Bill_Howell

SP500 "inflation rate" is like the covid years, ~14%/year

Long
TVC:SPX   S&P 500 Index
It seems like the SP500 still "wants" to inflate at about the same rate as during the covid years, ~14 nominal%/year (log rate 0.145)? That includes real economic growth, net exports, foreign investment, etc, but I have the suspicion that ongoing deficit spending is a key reason, in spite of rhetoric to the contrary. Nobody wants to be seen to cut spending and hurt people. It's like repeatedly through history:
David Fischer 1996 "The Great Wave, Price revolutions and the rhythm of history"
Ray Dalio 2021 "Principles for dealing with the Changing World Order"

Presumably, you will be taxed on the basis of greatly inflated nominal even if real returns are negative. I am also wondering if this is a permanent change as compared to the long term logRate 0.03:
SP500 semiLog trendline 1926-2022 : 10 power (-56.7736 + (0.029831 * year))

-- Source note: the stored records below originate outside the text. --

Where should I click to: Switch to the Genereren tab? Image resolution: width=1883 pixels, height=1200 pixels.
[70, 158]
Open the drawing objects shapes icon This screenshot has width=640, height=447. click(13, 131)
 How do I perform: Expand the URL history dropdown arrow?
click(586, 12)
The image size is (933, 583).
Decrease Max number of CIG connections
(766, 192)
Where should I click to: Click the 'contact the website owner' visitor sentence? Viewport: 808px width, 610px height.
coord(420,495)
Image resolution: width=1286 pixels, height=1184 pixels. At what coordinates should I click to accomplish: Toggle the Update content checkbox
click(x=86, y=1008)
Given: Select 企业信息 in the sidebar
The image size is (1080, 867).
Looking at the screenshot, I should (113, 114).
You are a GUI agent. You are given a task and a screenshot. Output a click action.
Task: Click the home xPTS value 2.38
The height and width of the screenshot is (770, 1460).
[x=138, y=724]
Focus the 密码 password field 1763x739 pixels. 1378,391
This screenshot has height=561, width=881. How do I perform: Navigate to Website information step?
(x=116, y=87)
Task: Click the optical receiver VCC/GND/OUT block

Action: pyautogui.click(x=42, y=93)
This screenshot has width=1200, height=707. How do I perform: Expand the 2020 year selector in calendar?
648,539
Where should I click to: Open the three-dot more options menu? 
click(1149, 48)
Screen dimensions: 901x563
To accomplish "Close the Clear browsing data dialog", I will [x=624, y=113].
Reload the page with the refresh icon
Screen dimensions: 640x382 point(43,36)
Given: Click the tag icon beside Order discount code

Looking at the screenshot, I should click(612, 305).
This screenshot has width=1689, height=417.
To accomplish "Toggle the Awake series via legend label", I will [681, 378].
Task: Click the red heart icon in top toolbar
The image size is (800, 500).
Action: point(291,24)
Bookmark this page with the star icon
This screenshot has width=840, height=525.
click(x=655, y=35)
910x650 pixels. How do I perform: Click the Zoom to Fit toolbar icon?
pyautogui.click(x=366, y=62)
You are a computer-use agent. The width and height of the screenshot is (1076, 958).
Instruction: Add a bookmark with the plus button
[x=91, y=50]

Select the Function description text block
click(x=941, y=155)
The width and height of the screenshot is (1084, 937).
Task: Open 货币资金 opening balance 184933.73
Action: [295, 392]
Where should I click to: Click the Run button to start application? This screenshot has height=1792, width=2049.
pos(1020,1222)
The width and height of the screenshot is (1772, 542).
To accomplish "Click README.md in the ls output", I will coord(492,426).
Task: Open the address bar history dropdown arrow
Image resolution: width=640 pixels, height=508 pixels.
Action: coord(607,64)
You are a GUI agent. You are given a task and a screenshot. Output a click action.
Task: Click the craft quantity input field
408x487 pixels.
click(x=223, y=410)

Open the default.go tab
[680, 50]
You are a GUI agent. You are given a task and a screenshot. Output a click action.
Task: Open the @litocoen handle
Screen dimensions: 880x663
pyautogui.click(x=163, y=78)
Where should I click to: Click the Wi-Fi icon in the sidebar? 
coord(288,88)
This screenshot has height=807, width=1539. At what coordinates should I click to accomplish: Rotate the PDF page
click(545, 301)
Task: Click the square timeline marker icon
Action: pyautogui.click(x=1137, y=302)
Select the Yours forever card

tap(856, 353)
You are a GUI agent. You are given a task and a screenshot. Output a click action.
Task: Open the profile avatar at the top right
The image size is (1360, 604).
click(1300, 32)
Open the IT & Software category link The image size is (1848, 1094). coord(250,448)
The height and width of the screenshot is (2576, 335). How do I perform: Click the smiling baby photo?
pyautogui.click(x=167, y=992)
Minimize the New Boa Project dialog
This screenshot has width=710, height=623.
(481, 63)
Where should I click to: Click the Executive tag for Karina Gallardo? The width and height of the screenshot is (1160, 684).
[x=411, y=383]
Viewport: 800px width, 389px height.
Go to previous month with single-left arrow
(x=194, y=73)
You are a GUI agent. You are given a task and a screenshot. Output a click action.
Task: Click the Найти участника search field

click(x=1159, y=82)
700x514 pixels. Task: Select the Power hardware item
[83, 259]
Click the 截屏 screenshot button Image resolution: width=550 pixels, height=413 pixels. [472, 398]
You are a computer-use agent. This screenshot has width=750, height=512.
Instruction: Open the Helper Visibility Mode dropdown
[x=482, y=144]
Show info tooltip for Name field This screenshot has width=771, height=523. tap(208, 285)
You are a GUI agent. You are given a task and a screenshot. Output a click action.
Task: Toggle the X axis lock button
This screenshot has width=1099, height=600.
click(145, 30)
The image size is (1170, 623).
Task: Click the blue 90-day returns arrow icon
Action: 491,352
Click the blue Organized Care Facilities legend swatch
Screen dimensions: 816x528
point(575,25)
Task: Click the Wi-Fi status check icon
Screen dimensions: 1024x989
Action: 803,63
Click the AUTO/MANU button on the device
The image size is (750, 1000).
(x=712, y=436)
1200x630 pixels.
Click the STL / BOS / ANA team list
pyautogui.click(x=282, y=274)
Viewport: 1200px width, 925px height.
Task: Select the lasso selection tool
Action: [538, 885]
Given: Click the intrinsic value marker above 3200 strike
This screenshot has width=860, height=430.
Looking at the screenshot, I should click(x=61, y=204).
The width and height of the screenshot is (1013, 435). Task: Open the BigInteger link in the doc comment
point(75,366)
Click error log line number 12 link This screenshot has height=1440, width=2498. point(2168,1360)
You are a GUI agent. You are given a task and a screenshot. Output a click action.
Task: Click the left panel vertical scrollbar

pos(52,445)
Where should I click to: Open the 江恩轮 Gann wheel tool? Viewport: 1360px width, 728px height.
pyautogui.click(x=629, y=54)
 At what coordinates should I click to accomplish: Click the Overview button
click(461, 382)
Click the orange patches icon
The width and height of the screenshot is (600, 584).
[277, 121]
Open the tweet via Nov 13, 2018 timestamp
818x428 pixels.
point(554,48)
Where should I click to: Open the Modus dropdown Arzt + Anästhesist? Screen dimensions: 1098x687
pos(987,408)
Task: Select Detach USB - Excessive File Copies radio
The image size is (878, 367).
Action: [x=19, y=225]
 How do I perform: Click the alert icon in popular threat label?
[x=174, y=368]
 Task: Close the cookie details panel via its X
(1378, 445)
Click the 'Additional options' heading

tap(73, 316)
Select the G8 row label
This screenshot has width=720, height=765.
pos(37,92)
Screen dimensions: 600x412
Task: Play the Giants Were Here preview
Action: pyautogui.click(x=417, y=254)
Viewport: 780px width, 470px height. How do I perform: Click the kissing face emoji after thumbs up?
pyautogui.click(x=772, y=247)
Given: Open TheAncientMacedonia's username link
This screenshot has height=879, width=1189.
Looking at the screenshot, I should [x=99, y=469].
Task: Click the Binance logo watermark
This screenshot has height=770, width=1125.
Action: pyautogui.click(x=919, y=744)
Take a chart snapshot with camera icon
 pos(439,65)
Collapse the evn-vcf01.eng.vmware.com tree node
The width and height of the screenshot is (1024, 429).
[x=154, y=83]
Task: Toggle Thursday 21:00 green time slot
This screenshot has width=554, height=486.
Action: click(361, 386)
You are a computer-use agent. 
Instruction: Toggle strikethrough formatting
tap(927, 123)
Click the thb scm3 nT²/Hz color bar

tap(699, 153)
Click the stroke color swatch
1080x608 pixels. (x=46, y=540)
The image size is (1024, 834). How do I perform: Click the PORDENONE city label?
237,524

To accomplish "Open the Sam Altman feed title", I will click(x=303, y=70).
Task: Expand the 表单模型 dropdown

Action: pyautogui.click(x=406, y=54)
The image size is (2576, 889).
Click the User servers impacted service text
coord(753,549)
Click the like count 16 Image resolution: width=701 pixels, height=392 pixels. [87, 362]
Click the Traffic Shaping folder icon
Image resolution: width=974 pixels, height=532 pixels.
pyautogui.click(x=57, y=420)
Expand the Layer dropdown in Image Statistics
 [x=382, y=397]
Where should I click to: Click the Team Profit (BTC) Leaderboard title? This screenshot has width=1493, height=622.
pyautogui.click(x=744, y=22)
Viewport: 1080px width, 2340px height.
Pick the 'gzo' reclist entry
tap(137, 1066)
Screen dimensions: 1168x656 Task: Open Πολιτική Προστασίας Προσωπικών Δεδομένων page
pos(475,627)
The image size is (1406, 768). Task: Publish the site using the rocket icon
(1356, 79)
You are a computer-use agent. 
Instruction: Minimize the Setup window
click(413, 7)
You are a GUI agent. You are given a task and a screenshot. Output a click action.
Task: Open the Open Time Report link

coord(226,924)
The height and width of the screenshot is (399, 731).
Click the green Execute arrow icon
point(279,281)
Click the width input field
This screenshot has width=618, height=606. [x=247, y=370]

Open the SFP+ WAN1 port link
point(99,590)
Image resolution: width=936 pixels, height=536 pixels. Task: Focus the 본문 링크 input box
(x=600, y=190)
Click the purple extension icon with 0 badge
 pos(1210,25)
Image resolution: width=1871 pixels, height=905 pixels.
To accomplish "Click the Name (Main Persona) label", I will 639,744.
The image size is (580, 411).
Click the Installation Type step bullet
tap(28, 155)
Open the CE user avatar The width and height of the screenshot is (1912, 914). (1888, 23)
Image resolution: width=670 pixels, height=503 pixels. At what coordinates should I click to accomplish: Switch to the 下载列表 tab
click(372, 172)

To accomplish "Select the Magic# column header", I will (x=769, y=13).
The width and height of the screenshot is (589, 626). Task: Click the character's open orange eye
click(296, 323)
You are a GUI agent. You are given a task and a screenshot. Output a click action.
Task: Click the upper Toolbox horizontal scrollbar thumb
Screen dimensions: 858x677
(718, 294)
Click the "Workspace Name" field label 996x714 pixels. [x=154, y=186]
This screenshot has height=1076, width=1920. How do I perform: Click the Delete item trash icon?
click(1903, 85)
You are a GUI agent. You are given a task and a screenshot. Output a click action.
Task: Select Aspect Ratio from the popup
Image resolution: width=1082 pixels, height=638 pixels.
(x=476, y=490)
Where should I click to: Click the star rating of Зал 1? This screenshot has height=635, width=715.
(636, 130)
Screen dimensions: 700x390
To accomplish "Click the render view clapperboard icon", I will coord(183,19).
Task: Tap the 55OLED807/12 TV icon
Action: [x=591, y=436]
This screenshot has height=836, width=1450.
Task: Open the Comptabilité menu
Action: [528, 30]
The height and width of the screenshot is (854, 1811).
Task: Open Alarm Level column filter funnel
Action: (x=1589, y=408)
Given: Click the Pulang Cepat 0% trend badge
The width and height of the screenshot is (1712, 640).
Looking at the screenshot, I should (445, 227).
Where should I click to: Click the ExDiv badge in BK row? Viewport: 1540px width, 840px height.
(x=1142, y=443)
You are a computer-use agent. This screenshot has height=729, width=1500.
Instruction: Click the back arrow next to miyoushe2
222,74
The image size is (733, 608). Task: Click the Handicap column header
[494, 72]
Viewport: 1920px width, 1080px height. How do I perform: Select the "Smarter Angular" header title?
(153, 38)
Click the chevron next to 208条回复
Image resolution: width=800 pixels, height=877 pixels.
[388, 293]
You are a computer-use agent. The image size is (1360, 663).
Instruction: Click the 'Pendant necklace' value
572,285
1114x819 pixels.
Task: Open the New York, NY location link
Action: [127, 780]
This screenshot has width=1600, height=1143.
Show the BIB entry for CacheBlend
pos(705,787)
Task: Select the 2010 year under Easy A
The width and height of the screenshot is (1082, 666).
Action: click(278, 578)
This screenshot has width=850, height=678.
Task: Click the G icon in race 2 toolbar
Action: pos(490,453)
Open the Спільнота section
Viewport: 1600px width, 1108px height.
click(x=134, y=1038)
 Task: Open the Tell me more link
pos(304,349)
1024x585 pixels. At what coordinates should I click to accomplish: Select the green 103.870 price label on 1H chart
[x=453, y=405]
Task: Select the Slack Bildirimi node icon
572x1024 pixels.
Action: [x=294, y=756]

In stressed periods of history going back perhaps to King Hammurabi, its seems that ALL systems run into the same problems, try to squirm their way out using the same tricks, and ultimately fall apart. But that can take a very long time. Strangely, mathematician Alfredo Pareto, and later Benoit Mandelbrot, also came to another similarly strange conclusion that independent of the type of system, the wealth distribution in societies is always the same. So much for sociology and chinks of psychology?

All of this seems to render some of our favourite subjects for irrelevant. Not really, just our arguments and favorite beliefs?